En 2020, les systèmes sociaux ont fait la démonstration parfaite de leur auto-fonctionnement : des écoles sans élèves, des universités sans étudiants (juste quelques adresses IP), des entreprises en télétravail, des magasins sans autres clients que de simples empreintes visa, etc. Toute cela fonctionnait très bien, au regard d’un certain idéal d’efficacité, en reléguant les humains dans la sphère privée, où se canalisent protestation, indignation et frustration.

En Belgique, comme ailleurs, les contours d’un État post-démocratique (une gouvernance d’experts) s’esquisse au rythme de ces multiples crises autoproduites (financière, terroriste, migratoire, sanitaire, etc.). Comme celles-ci sont confirmées par les médias de masse, la réalité sociale s’en trouve plus fermement cadenassée  ; la critique n’a plus voix au chapitre. L’essentiel, dans un État post-démocratique, est que les thèmes conflictuels revêtent une forme qui ne leur permet plus de se généraliser ni d’être politisés. À chaque crise autoproduite, le totalitarisme légitime de la prévention gagne du terrain sur le débat démocratique et l’intelligence collective. La crise permet une double clôture du débat public, par les experts et par l’élite dirigeante. La crise désarme la critique en isolant socialement et thématiquement l’être humain pour que sa protestation demeure sans effet.

Bernard Rentier

Biologiste et virologue, ancien Recteur de l’ULiège

RentierBernard-JLW La crise sanitaire a été le révélateur de nombreux défauts et travers préexistants dans le fonctionnement des piliers de notre société : la santé publique, la politique, le droit, la science, les technologies, la presse et les réseaux dits sociaux.

J’en retiendrai sept.

  • Les vertus mais également les limites de l’Open Access, qui m’est cher. Il a effectué un formidable bond en avant avec les prépublications en raison de l’urgence, mais il a en même temps fragilisé la crédibilité de la communication scientifique.
  • Le constat tardif que cette pandémie ne diffère essentiellement des précédentes que par l’évolution débridée des moyens de communication.
  • La rétention de nombreuses données brutes par les services publics compétents, en infraction avec le principe d’Open Data qui exige leur totale disponibilité.
  • La confiance aveugle des “experts” dans les nouvelles technologies et dans la propagande industrielle au mépris du plus élémentaire principe de précaution.
  • La regrettable confusion médiatique entre science et savoir public.
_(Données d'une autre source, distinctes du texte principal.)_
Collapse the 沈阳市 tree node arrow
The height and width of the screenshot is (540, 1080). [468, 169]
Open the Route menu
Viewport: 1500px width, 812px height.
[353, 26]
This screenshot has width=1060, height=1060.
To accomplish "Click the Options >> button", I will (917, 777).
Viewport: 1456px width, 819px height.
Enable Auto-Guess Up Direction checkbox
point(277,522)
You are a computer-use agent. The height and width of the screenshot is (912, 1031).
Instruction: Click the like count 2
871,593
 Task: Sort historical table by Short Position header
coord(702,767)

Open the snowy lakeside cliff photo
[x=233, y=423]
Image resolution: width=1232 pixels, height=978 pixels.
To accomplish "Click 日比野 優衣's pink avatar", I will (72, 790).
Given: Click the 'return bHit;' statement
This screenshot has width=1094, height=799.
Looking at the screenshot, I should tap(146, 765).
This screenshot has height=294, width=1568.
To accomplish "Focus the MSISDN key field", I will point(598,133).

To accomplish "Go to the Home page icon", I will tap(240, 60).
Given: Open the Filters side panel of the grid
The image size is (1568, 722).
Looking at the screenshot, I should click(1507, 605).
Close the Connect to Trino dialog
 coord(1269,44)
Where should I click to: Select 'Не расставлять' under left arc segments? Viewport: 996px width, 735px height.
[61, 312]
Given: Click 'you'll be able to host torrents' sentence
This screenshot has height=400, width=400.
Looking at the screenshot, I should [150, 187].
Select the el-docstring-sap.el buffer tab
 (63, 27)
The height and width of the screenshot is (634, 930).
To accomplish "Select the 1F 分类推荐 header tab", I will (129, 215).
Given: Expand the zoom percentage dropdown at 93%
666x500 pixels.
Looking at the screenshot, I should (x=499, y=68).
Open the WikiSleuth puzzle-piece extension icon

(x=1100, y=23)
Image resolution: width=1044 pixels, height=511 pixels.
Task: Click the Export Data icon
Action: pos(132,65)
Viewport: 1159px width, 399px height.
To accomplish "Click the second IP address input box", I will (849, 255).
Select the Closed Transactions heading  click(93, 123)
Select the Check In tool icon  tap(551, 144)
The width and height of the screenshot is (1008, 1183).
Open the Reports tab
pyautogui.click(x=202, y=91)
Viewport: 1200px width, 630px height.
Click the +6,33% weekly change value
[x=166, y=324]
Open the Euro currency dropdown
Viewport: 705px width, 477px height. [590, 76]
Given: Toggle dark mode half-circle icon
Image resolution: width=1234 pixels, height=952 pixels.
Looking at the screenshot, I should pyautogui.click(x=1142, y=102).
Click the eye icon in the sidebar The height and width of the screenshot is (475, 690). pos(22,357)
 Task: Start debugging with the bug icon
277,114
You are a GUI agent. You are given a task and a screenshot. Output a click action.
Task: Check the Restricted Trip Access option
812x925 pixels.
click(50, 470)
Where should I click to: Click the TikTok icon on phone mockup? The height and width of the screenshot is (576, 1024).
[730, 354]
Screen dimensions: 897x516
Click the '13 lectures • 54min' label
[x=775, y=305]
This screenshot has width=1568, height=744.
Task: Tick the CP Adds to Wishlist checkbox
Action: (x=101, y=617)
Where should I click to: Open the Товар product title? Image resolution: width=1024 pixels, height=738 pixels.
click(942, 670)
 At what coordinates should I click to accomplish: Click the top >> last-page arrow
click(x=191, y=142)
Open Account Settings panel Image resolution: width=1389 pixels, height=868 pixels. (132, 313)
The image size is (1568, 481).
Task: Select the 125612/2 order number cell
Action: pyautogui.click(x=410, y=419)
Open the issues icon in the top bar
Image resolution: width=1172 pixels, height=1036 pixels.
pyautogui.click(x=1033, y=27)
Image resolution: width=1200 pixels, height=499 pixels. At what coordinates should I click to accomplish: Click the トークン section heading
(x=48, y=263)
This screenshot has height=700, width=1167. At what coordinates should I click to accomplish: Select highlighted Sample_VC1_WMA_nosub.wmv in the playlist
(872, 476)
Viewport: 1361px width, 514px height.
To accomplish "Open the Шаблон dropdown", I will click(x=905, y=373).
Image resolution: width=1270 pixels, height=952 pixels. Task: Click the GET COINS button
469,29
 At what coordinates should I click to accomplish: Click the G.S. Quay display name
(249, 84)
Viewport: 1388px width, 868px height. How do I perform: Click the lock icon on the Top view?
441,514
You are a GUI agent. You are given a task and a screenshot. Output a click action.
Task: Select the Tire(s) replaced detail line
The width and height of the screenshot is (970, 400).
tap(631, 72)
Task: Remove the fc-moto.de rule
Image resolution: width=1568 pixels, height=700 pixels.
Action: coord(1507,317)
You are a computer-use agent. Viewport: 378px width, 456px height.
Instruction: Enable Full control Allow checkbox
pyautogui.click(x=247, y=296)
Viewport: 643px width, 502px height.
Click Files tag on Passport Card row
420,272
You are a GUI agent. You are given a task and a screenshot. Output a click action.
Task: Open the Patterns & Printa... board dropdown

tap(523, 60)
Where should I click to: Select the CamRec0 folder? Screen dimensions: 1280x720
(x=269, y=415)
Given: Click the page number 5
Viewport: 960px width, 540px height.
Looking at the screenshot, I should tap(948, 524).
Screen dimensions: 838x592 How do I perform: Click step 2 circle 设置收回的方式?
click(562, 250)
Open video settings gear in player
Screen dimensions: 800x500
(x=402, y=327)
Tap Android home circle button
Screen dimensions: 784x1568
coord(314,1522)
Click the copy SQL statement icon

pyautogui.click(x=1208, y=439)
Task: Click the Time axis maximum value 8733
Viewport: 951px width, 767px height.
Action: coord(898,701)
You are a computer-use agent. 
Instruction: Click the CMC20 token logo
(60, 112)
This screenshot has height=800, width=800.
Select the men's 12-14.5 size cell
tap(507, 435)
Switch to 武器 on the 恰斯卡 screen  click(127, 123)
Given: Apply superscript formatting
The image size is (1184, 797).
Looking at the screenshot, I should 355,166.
Les abus juridiques du pouvoir exécutif et le vote dans l’urgence par le pouvoir législatif de textes autorisant le traçage des citoyens au mépris du secret médical et de la protection des données privées.
  • Enfin, le plus consternant pour moi, la découverte d’un dogmatisme et d’un radicalisme chez de nombreux scientifiques, pétris de certitudes, condamnant le doute, voire même le simple questionnement, refusant le débat au nom d’un consensus à la fois nécessaire et urgent, donc mythique, et en contradiction avec les processus éprouvés d’avancement de la science.
  • Tout ceci met en lumière une société déshumanisée, virtuelle, hygiéniste et ultra-sécuritaire, mal préparée pour des événements de ce genre, pourtant prévisibles. La vraie urgence désormais consiste à tirer les leçons de cet épisode historique pour en éviter les travers à l’avenir...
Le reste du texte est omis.